I agree with you Trent – the Clean is a tough one to master. Remember – perfect form first, then worry about programming. I had the same issue as you when I was starting out – when I (a) started really studying and paying attention to perfect form and (b) started practicing every day is when I really saw fast improvements – so doing those things is my advice to you.


Dan Szepesi January 20, 2010 at 9:06 pm

thanks again for the training session – it was worth the drive from san ramon to sacramento. i am stuck with a crappy hotel gym for the rest of the trip but i can’t wait to get home to my kettlebells and start focusing on technique again.


admin January 20, 2010 at 11:59 pm

Any time Dan – thanks for coming down. Glad you got something out of the session. Work that Program Minimum! Sounds like you’ll have to be creative and do some body weight work for the rest of the trip :)


Jeff January 21, 2010 at 1:25 am

I’d love to know more – count me in for the guide


admin January 21, 2010 at 7:54 am

Great Jeff, sounds good. Thanks for stopping by.


Isaac January 21, 2010 at 2:20 am

I think the hardest part of kettlebell training, is coming from a traditional bigger faster stronger weight training mentallity to the kettlebell is challenging. Using the awkward bell vs. say a traditional olympic bar and weights has definately been a challenge, but with practice i continue to get better and better


admin January 21, 2010 at 7:56 am

So true Issac – I’m really coming from a similar background. But that’s the whole point – the awkward shape of the kettlebell challenges you in a way more traditional implements like barbells and dumbells don’t.


Will January 21, 2010 at 11:56 pm

as a “former athele turned coach potato” coming off a an achilles tear I felt that there was not a lot of cardio I could do. I have been researching strength and conditioning along with functional training and the kettlebell keeps coming up. Picked one up in the store and quickly realized they don’t work like dumbells. Trying to get some insight on technique so I don’t hurt myslf. Like bodyweight stuff and weight training so this seems like a good fit.


admin January 22, 2010 at 7:23 am

That’s one of my favorite things about kettlebells too, Will – learn to train with them properly and you need not ‘dishonor’ yourself with cardio, as Pavel would say :)
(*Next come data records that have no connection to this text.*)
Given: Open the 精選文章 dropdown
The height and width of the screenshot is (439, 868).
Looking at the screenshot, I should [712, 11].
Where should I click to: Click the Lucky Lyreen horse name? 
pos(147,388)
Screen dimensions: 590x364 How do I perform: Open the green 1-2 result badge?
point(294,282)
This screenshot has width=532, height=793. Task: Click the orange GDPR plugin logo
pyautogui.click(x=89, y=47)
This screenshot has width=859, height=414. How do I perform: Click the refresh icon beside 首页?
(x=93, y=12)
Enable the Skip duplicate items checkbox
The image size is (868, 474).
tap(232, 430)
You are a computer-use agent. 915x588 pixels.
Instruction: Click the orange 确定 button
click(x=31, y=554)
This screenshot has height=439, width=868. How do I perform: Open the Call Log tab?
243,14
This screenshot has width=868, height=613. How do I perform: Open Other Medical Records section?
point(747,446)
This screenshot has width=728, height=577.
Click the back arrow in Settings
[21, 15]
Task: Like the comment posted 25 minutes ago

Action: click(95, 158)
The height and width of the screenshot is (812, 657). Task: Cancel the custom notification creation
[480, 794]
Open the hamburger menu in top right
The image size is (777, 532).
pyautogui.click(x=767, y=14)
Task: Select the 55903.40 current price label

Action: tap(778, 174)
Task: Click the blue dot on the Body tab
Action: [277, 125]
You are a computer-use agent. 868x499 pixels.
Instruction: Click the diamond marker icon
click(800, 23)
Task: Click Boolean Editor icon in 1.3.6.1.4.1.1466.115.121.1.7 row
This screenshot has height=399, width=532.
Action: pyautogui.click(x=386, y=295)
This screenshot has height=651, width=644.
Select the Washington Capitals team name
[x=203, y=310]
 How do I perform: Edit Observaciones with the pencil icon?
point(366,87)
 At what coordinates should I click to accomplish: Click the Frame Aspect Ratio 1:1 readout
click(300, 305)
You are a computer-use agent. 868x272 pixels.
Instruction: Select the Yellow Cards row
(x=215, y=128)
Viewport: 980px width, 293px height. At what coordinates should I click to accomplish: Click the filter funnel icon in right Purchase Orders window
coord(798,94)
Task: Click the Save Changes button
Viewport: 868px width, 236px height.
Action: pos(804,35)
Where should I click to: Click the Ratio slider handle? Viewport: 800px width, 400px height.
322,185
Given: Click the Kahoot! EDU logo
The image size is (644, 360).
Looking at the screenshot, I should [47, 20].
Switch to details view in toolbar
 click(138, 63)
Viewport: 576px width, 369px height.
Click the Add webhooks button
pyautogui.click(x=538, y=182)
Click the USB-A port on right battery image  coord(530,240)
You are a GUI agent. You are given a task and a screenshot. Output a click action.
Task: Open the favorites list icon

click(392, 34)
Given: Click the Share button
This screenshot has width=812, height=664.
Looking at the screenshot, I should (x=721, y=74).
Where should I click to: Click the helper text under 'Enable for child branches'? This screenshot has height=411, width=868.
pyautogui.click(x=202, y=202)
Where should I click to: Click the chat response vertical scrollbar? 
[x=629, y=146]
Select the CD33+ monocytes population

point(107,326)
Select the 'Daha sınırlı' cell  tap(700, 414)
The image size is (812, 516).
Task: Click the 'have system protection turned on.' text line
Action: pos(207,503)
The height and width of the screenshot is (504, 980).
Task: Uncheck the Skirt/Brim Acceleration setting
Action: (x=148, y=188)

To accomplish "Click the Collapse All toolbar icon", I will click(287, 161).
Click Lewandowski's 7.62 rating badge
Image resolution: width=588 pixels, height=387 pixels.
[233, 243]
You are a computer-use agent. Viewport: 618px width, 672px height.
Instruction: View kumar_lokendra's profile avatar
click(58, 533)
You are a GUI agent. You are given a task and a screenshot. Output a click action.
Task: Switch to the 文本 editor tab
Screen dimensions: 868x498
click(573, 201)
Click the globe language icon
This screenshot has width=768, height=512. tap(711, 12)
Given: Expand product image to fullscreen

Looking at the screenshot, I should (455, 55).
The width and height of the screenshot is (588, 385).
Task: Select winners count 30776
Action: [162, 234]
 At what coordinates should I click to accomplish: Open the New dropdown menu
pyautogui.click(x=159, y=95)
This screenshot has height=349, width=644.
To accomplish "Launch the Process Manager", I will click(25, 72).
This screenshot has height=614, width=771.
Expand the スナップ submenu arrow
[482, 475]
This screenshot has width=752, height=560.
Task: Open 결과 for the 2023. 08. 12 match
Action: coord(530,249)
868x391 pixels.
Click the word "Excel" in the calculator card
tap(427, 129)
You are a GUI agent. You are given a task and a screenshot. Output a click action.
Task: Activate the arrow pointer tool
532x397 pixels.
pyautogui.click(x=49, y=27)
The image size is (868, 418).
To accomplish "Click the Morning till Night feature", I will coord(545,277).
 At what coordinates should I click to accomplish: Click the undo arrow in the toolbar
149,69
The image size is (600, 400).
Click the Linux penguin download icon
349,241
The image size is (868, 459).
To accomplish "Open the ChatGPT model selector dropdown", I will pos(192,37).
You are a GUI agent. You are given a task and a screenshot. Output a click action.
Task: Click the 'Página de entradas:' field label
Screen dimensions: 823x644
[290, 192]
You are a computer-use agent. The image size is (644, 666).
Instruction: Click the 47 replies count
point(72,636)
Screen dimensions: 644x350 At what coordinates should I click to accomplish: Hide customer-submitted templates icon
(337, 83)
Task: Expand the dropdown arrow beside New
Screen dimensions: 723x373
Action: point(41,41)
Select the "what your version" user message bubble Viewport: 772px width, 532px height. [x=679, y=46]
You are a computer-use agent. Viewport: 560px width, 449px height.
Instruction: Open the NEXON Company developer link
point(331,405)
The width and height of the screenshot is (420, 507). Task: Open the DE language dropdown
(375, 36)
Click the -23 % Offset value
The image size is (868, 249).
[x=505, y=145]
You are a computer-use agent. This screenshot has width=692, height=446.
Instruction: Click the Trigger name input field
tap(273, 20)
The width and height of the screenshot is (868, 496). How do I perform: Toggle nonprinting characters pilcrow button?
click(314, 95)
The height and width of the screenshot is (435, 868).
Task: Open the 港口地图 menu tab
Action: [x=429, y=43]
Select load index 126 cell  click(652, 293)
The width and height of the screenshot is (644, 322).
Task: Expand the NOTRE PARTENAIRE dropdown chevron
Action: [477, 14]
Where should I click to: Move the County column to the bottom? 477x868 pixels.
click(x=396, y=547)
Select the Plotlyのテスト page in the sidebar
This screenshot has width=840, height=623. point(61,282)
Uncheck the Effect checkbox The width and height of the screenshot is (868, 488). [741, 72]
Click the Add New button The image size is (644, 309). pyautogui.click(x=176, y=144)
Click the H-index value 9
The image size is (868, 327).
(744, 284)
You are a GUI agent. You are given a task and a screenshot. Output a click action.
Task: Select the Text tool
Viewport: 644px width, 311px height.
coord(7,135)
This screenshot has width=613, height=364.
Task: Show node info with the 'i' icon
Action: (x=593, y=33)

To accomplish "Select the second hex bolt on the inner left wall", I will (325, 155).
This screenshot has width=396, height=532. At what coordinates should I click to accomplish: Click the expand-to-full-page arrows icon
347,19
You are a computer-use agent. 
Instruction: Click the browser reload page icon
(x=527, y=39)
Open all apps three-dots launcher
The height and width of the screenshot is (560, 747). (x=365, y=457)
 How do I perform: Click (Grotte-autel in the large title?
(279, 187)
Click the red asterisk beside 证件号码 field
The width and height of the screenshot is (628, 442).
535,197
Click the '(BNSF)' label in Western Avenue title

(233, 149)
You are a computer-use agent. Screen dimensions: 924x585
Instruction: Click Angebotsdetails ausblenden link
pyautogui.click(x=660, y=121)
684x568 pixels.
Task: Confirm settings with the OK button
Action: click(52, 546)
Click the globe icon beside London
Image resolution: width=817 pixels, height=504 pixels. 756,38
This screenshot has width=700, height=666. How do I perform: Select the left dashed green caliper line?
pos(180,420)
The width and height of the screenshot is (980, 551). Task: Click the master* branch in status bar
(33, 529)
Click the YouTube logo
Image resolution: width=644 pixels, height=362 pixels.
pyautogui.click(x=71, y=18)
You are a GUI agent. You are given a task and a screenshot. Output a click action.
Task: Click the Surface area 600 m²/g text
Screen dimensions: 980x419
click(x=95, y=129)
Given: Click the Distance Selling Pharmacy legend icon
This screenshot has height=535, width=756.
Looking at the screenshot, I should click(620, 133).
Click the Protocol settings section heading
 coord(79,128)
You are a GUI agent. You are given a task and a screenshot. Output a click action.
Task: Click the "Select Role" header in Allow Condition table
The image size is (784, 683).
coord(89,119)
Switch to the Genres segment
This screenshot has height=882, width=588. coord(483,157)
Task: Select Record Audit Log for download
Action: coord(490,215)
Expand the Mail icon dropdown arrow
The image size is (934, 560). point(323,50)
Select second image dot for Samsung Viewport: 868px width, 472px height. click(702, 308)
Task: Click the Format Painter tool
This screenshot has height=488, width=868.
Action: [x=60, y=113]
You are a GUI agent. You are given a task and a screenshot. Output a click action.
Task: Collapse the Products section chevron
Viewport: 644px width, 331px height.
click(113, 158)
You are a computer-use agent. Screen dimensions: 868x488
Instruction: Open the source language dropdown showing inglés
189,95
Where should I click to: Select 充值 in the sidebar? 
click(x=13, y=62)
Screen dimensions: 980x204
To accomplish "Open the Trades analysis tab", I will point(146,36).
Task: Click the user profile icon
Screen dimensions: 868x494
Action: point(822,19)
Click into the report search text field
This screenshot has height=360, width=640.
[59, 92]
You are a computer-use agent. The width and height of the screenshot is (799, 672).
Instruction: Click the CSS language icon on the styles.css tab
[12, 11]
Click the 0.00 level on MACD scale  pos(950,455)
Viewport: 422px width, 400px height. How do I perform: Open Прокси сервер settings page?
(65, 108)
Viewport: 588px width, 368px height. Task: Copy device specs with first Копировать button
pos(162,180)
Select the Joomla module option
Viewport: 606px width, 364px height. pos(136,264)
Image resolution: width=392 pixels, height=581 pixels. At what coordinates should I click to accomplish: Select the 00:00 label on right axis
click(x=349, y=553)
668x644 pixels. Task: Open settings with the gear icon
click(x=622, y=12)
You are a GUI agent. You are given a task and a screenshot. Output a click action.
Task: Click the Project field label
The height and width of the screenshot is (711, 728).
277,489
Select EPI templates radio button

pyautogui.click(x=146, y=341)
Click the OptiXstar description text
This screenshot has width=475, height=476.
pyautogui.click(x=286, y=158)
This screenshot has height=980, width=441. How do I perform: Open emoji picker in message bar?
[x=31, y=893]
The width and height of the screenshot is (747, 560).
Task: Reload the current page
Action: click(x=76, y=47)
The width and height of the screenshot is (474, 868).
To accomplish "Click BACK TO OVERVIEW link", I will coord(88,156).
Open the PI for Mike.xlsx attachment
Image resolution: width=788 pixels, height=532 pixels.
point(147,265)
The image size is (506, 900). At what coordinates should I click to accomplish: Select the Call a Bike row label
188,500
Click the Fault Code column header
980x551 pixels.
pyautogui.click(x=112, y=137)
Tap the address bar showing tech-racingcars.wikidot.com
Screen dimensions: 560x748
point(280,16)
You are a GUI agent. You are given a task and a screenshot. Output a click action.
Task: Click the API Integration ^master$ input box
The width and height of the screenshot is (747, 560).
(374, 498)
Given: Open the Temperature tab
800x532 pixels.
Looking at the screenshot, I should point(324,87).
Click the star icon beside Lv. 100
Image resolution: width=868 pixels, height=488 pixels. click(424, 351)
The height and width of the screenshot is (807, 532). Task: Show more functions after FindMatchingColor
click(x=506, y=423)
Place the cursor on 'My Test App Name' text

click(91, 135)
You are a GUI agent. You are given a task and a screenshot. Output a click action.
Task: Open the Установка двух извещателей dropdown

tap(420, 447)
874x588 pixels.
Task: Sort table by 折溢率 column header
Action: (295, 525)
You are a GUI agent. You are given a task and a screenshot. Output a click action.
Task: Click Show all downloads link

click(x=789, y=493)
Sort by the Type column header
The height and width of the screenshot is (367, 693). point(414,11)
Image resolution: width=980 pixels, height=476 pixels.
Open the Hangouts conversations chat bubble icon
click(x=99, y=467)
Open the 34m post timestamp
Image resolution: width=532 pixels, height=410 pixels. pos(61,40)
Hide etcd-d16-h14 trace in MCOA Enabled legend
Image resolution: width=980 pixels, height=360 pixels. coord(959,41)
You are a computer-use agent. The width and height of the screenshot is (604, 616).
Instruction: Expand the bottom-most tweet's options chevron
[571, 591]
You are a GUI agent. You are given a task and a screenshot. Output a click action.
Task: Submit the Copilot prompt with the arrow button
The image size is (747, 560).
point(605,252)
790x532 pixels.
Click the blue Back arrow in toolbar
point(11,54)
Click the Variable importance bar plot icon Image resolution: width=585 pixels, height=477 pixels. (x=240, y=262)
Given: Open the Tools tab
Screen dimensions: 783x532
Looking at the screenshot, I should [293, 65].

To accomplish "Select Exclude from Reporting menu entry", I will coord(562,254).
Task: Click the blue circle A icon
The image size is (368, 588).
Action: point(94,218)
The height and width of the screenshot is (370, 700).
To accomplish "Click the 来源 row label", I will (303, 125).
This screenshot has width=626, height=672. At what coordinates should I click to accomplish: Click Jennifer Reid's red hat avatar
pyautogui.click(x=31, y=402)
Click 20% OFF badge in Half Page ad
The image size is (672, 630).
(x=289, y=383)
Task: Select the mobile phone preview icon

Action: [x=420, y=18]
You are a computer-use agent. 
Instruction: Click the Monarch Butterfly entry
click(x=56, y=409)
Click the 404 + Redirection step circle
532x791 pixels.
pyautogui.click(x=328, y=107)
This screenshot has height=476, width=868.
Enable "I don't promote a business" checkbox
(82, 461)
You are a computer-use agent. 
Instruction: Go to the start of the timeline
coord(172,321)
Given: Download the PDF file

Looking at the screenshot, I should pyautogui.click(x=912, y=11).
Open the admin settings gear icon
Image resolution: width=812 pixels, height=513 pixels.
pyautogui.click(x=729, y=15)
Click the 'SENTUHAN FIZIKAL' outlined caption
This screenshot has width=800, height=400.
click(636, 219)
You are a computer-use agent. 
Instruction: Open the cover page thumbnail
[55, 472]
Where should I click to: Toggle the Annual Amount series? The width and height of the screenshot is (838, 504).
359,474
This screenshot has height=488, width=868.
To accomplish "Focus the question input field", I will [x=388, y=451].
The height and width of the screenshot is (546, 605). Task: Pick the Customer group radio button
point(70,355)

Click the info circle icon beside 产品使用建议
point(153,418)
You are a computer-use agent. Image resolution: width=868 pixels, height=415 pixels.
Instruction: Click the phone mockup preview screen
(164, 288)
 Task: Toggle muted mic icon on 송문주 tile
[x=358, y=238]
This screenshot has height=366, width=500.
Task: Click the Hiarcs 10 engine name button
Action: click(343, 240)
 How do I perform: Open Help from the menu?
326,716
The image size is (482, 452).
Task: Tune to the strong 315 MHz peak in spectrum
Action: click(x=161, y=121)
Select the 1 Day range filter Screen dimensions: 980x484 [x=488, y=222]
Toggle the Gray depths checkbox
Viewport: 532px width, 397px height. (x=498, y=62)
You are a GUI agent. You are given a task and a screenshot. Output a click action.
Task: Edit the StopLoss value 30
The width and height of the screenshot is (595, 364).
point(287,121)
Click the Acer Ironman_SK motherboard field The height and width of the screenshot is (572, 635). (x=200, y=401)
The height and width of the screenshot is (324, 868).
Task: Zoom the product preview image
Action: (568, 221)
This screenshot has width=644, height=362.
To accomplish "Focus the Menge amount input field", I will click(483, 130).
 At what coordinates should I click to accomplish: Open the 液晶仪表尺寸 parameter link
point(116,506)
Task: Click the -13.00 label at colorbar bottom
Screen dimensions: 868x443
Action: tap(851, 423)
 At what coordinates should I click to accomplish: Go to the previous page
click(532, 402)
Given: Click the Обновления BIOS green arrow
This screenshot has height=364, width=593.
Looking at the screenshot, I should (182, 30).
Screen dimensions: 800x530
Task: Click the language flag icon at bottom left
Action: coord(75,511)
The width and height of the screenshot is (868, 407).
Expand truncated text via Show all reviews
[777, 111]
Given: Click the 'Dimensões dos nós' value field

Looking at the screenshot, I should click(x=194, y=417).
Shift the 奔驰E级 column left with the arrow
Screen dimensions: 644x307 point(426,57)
Michael January 24, 2010 at 5:04 am

I’m really enjoying the website. Please keep the post coming!


Mike Polk January 24, 2010 at 5:53 pm

The turkish get up never feels natural and I am not sure I am doing it right. One friend of mine suggested not thinking at all and just trying to get up like you would if you had to hold a weight over your head. Also, piecing together the various exercises for a comprehensive workout program is a little of a mystery. There seem to be a lot of workouts on youtube for instance, but I am not sure which are the most effective. I ordered a structured program, so hopefully that will help. Thanks for taking the time to do this. As someone who has never had a lot of strength, it has been great. For some reason I don’t dread a kettlebell/bodyweight workout as much as a traditional workout. Maybe it is because the intensity level is high enough I don’t feel like I have to spend an hour a day on fitness. Thanks again.


admin January 24, 2010 at 9:58 pm

Yes Mike, I totally agree that a comprehensive program is really hard to find – there’s a lot of random info out there on kettlebell training but not much putting everything together. Hopefully the Quick Start Guide will help solve that problem ;)

Also, the get-up actually does have pretty specific steps – maybe check out the post I did on it a while back if you haven’t already.

Take care



admin January 24, 2010 at 10:04 pm

Thanks Michael, I appreciate it.


Diego Lacerda January 25, 2010 at 5:14 am

I’m new in kb world… My big problem in kettlebell was TGU… very very hard but i’m learning.
I hope the quick start guide help me more.

Thanks for chance!


rainier January 25, 2010 at 7:55 am

The information on this blog is just the thing to help a newbie like me. Thanks!


admin January 25, 2010 at 8:51 am

Awesome – good to hear rainier – thanks for stopping by


admin January 25, 2010 at 8:53 am

A agree, Diego – the TGU is a difficult movement to master, but once you get it down it helps with so many things … core strength, shoulder stability and mobility, hip mobility, etc.